Dataset items:
________________

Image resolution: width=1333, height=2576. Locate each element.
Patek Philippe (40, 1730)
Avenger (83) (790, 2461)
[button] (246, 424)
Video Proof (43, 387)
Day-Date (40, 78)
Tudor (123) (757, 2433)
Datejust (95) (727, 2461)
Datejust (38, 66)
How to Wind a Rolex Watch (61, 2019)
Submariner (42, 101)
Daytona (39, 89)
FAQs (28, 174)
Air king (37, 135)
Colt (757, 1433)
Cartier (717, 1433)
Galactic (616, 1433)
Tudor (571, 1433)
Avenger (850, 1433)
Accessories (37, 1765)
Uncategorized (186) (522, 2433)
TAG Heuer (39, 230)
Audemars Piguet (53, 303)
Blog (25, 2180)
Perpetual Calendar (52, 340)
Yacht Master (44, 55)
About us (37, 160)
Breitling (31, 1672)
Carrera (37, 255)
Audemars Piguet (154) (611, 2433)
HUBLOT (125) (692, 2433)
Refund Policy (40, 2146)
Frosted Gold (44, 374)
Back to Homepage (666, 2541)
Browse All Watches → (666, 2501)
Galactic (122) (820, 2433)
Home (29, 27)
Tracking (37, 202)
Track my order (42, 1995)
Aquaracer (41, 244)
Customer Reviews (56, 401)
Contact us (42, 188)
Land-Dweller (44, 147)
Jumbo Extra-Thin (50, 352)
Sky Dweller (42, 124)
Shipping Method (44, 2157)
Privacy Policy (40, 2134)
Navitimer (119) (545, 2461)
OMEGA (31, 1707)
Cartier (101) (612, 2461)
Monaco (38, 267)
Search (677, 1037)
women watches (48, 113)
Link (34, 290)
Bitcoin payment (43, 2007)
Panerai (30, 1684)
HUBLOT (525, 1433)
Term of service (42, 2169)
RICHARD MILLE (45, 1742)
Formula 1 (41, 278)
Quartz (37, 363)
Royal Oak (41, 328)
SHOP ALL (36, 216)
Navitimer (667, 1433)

________________

▸ **What the task asks**
Every line in the data that holds the string "Piguet" should be returned.

▸ **Final answer**
Audemars Piguet (53, 303)
Audemars Piguet (154) (611, 2433)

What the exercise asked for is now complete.